All’assalto della posizione partì un nucleo garibaldino comandato dall’eroico
Bruno Ghidetti. Cadde, questi, mentre allo scoperto incitava i patrioti all’assalto
e dirigeva contro i nemici il fuoco della sua arma automatica.
Così combattevano e morivano, senza distinzione di partito, i giovani cremonesi
animati dall’impulso possente della libertà e della patria italiana.
Mentre queste azioni si svolgevano altri fatti avvenivano nei diversi rioni
cittadini. Non è una delle più facili cose, a dieci anni di distanza, ricostruire con
le testimonianze dei viventi la trama consecutiva delle operazioni, cosa che, del
resto, sarebbe stata difficile anche allora data la minuta frammentarietà dei fatti e
il repentino svolgersi degli eventi.
Le Caserme periferiche e centrali erano già tutte cadute nelle mani dei patrioti.
Nuclei di “Giustizia e Libertà” occupavano, per salvaguardarli da sabotaggi
tedeschi, la centrale elettrica e quella dell’acqua potabile. Le Poste, la Prefettura,
il Distretto Militare erano pure occupati.
In mano ai tedeschi rimaneva la zona, quasi neutrale per tacita convenzione,
compresa fra Palazzo Trecchi e Piazza Sant’Agata.
In un primo tempo i tedeschi proibivano il transito per la piazza, poi, per un
accordo con un nucleo partigiano, si ritirarono nel lato di Palazzo Cittanova, pur
lasciando in mezzo alla via mortai e mitraglie.
Anche qui, forse, si commise l’errore di non aver subito disposto per un attacco
improvviso alla sede del Comando tedesco, dove fino alle 14 non c’era che una
decina di soldati. Ora però, dalle Colonie Padane, venne richiamato in città un
fortissimo nucleo germanico con armi automatiche che presidiò il palazzo e le
adiacenze.
I fascisti rimasti (molti reggiani erano stati disarmati in mattinata, negli alberghi
ove alloggiavano, da squadre di patrioti guidati da Alberto Callegari) erano
rinserrati nella Caserma Muti e nel “Palazzo della Rivoluzione”.
Anche i questurini della cosiddetta “polizia repubblicana” avevano abbandonato
i locali dove tante nefandezze avevano commesso sotto la veste di funzionari.
Il C.L.N. si era, nel pomeriggio, trasferito nuovamente nei locali
dell’”Associazione Mutilati” di Via Beltrami.
Affluivano qui le notizie, accorrevano le staffette.

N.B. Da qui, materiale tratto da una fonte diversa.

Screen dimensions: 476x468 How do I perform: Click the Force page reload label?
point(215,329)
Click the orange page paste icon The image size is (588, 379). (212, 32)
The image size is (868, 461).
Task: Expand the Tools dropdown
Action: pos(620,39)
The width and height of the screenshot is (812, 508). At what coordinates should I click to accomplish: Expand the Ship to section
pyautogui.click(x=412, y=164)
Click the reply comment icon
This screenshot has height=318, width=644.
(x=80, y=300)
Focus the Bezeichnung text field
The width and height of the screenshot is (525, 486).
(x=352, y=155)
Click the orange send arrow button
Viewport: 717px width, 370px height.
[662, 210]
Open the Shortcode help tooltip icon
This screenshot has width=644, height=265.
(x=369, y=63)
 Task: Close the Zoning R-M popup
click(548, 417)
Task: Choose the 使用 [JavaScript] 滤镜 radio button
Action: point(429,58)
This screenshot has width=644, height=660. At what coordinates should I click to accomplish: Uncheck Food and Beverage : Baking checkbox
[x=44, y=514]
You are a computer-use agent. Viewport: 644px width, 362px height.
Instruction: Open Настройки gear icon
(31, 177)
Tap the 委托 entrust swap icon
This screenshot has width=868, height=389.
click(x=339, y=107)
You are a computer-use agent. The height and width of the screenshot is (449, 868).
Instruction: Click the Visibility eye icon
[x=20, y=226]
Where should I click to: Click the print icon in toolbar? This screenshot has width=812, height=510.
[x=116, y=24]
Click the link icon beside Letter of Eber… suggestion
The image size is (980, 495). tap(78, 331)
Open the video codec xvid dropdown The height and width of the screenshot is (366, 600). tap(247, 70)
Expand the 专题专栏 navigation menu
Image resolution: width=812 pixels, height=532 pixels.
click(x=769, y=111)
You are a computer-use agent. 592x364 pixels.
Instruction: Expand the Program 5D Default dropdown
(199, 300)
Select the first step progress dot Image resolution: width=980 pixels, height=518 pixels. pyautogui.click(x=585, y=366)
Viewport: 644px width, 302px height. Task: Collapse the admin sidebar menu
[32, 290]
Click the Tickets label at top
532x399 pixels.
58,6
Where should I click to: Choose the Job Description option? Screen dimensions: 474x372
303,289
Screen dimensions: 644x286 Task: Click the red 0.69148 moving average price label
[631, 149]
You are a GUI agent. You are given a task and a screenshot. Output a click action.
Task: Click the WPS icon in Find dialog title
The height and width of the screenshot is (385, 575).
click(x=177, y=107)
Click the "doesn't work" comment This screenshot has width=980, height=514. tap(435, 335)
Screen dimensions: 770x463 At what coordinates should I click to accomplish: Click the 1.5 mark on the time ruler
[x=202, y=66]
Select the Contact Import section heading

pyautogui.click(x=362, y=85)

Il Comando piazza partigiano,
che doveva coordinare l’azione e dirigere le formazioni, sedeva anch’esso in
permanenza accanto al C.L.N..
Il “Capo della Provincia”, Ortalli, aveva concordato la resa ma non aveva fatto
partecipare alla riunione, in mattinata, il “Commissario Federale” Milillo che
comandava le “brigate nere”. I componenti di queste, ormai tremebondi, erano
rinserrati nel Palazzo della Rivoluzione attorno al quale si stringeva il cerchio
partigiano di G.L., delle Garibaldi e dei Matteottini.